### ARTICLE

Do you know how NonFiction writers support their writings with examples?

I am writing a motivational book and at times, I can talk about people that I know, but it would make things clearer, in some instances, if I could create an example that would be applicable to the information provided.

Do you know or have you heard what others have done in similar circumstances?  Can you direct me to any information on this subject?

Thank you

I have edited many a nonfiction book filled with examples, plus many books Ive read have included examples. Open almost any motivational or self-help book, and  you'll see examples and scenarios that illustrate a point.

Anecdotes and examples keep nonfiction books interesting while driving home points. People like to read about people, and stories make people relate to the material they are reading. To make a point in nonfiction, state a fact and then back it up with human beings in a real or imagined scenario, an anecdote that illustrates the point, or an example of what might happen.

For example, lets say this is the point you want to make: Add humanizing factors to your manuscripts, and readers will stay interested in the material.

To illustrate the point, you might add this: Gloria wrote a self-help manuscript on the subject of how to get a manuscript published. She submitted it to thirty-four agents, but only one responded favorably. The agent said he would be interested in the manuscript only if it gave examples to prove specific points. When Gloria added real-life anecdotes, all gleaned from fellow writers, the agent snapped up the manuscript, sold it to Tripleday for $2.5 million, and Gloria retired to the Bahamas.

Data records:
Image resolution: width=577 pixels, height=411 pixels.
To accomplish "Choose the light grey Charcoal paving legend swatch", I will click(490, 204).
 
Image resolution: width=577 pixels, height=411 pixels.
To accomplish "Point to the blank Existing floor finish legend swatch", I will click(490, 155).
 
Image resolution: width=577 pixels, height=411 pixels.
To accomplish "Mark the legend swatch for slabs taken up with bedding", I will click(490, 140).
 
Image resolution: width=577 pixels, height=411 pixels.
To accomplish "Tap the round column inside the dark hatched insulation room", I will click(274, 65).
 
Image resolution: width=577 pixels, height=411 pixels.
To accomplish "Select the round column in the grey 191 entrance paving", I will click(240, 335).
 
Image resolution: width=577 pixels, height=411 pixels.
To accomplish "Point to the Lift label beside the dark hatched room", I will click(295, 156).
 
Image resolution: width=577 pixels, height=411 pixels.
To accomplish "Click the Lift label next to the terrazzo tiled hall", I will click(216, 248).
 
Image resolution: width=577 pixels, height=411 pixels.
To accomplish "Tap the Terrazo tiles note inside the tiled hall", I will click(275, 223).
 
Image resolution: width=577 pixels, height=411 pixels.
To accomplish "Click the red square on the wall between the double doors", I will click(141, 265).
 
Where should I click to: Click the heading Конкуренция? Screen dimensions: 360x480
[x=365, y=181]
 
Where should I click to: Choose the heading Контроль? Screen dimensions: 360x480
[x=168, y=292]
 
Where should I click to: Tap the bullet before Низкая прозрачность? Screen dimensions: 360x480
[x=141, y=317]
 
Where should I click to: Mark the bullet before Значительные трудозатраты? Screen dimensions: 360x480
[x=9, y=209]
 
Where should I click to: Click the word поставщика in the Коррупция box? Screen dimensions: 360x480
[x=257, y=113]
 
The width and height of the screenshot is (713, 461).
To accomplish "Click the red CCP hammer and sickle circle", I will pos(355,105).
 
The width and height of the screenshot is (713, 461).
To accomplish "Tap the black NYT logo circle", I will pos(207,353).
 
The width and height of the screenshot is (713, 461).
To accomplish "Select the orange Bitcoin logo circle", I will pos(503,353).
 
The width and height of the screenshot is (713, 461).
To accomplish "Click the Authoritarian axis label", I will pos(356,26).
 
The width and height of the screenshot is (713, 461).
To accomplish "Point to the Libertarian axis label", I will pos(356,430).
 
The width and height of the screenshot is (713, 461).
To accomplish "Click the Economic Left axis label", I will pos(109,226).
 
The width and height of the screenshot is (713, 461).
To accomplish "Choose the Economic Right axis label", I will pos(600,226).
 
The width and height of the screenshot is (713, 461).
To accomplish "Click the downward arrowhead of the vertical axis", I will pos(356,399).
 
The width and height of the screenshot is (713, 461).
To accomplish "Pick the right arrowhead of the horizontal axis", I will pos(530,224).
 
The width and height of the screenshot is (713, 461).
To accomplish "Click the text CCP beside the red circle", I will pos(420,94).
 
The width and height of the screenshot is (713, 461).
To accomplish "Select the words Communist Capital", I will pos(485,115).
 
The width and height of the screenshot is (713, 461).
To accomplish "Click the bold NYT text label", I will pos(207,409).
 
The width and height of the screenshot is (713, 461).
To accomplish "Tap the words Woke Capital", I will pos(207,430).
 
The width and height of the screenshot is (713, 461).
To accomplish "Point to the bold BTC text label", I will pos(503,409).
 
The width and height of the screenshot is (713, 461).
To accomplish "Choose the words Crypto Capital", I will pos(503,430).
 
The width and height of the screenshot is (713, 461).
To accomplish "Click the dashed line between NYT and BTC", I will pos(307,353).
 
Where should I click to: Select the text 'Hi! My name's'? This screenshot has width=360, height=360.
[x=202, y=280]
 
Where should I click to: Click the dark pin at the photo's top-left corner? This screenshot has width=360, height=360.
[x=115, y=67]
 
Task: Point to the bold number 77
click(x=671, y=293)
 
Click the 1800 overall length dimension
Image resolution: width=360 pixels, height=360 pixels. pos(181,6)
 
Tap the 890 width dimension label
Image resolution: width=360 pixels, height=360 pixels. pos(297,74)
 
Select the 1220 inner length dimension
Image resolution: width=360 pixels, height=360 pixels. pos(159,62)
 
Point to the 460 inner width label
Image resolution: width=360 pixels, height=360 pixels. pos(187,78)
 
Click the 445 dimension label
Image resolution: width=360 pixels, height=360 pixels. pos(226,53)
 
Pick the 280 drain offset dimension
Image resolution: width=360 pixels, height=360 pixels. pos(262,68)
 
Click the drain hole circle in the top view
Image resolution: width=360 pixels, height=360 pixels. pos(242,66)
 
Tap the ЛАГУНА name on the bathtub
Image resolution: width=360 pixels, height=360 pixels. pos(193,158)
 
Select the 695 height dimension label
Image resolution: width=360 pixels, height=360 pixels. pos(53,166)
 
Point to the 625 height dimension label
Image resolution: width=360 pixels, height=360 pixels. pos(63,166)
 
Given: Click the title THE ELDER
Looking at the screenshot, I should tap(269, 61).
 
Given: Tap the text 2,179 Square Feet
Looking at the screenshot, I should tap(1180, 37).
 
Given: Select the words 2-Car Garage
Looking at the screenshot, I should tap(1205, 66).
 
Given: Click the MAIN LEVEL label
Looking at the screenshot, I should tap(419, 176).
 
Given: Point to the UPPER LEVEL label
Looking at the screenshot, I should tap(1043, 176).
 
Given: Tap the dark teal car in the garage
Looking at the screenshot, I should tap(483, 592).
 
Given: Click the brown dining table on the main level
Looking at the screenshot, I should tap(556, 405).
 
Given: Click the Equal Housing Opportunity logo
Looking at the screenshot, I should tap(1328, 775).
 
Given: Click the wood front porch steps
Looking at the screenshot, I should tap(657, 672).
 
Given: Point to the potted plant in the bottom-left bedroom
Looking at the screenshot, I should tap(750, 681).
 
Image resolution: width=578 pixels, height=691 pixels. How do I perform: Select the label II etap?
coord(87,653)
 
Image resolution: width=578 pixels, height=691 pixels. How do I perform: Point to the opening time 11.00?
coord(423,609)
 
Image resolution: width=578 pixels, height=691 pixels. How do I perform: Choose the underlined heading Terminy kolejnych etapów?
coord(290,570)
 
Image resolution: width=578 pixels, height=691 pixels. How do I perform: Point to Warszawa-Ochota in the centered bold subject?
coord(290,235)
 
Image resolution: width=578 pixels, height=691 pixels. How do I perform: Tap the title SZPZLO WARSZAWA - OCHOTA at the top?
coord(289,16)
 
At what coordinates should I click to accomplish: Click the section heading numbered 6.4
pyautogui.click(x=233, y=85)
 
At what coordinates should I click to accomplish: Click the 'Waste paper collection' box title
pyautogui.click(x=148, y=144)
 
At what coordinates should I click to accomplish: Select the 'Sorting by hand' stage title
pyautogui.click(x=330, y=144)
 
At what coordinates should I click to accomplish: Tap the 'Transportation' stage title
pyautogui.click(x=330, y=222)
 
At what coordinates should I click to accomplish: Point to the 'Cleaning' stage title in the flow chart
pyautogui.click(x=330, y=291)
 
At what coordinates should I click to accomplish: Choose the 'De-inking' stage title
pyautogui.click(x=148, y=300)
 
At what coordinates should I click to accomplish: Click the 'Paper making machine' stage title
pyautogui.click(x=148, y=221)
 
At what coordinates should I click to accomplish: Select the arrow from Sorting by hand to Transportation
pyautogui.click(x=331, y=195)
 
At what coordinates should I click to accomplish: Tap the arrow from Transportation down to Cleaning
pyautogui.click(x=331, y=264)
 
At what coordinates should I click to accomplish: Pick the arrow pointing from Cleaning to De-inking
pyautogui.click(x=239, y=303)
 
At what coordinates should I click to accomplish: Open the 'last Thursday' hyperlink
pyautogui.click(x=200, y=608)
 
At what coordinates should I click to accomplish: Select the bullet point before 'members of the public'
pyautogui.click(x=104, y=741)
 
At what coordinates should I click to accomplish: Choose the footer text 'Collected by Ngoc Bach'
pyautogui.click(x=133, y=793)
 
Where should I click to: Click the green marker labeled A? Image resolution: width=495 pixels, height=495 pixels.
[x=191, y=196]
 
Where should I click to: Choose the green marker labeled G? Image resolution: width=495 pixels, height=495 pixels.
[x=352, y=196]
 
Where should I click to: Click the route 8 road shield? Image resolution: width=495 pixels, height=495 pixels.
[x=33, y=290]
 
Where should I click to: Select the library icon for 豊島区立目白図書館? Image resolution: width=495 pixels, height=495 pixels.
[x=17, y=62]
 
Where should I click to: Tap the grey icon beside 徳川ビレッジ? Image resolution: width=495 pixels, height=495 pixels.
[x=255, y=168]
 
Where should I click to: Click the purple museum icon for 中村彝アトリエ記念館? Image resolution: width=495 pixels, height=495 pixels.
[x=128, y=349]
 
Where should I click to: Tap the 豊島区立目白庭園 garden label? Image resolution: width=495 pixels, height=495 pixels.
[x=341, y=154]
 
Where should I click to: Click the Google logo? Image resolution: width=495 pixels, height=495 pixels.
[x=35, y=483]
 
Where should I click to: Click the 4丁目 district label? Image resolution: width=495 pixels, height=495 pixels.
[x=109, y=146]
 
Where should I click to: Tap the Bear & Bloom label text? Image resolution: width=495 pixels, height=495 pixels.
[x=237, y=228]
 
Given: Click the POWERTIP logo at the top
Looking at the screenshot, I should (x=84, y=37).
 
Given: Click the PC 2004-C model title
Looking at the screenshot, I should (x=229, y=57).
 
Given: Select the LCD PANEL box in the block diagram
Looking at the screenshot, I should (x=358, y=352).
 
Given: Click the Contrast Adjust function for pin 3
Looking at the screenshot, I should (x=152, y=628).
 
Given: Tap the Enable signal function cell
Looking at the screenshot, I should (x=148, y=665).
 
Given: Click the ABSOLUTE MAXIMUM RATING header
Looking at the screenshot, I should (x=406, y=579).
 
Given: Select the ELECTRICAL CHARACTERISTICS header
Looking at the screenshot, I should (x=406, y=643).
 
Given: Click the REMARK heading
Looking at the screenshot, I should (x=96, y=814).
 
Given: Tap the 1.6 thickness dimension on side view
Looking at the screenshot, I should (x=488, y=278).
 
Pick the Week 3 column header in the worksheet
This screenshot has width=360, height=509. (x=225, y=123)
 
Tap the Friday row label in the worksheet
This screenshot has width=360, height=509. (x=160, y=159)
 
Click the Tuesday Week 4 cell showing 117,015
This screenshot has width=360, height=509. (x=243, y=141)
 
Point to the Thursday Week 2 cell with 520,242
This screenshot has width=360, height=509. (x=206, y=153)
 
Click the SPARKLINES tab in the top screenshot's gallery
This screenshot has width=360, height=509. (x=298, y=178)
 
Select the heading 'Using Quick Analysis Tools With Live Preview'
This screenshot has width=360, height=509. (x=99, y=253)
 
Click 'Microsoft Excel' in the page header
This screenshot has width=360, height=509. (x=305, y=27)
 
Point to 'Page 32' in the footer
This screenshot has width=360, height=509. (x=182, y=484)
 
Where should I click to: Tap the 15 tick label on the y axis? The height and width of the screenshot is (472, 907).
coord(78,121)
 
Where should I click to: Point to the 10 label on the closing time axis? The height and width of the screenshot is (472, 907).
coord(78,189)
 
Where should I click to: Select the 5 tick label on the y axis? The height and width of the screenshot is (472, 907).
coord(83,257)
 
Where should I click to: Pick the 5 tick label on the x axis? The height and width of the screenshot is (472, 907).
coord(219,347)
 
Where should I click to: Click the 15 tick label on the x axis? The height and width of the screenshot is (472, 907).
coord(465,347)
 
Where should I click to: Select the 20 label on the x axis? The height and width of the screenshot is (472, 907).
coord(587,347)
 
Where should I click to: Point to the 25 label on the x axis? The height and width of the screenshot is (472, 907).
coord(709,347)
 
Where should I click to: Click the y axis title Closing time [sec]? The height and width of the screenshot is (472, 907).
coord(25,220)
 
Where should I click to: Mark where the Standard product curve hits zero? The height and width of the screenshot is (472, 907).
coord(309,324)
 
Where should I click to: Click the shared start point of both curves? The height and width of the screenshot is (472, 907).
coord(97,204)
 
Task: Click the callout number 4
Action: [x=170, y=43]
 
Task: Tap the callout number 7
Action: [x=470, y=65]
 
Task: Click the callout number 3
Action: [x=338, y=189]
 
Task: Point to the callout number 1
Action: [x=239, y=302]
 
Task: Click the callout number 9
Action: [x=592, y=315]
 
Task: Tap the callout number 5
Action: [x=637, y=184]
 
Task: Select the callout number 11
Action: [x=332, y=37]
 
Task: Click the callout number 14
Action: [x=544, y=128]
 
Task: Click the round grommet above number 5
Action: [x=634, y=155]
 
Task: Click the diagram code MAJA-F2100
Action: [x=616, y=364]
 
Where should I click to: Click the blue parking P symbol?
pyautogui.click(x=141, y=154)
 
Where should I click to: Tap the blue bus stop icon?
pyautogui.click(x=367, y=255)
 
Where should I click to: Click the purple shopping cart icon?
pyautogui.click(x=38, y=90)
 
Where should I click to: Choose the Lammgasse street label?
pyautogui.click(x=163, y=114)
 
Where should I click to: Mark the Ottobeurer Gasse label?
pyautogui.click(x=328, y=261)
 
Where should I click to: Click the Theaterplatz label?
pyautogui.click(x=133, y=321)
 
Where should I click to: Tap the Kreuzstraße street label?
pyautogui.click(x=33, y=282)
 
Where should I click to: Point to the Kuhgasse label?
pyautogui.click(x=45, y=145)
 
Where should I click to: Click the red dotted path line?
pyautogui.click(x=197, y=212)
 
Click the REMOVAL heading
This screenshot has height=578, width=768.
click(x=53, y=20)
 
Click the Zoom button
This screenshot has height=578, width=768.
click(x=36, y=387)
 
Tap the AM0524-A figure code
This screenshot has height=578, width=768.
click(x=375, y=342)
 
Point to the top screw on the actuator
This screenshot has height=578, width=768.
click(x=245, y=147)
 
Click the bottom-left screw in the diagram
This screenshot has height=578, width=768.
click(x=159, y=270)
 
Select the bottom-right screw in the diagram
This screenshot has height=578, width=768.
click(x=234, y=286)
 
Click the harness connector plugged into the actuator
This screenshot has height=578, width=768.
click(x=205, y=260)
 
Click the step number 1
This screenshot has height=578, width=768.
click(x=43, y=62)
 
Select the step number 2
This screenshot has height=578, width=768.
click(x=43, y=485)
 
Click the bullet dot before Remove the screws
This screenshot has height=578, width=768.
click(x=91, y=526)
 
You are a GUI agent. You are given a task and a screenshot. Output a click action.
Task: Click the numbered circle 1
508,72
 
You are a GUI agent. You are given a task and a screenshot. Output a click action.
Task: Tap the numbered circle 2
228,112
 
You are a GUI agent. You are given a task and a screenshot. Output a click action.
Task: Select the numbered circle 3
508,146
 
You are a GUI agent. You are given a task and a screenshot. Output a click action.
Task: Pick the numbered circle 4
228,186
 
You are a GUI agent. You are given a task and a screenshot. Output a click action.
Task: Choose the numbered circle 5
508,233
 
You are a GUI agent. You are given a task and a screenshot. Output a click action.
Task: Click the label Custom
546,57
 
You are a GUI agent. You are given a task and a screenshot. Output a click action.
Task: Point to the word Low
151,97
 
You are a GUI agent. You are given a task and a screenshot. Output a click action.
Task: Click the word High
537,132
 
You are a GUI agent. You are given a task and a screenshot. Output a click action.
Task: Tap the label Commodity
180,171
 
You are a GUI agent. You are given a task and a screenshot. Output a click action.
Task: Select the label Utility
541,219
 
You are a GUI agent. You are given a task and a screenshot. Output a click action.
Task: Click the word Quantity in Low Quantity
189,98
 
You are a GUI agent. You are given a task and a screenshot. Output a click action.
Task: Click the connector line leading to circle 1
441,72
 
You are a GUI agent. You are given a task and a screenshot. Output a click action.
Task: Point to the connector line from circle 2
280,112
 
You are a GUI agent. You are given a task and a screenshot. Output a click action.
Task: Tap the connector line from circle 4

### WHAT THIS TASK INVOLVES
In the text on using examples in nonfiction, how many agents received Gloria's self-help manuscript?

### TASK RESPONSE
Thirty-four agents.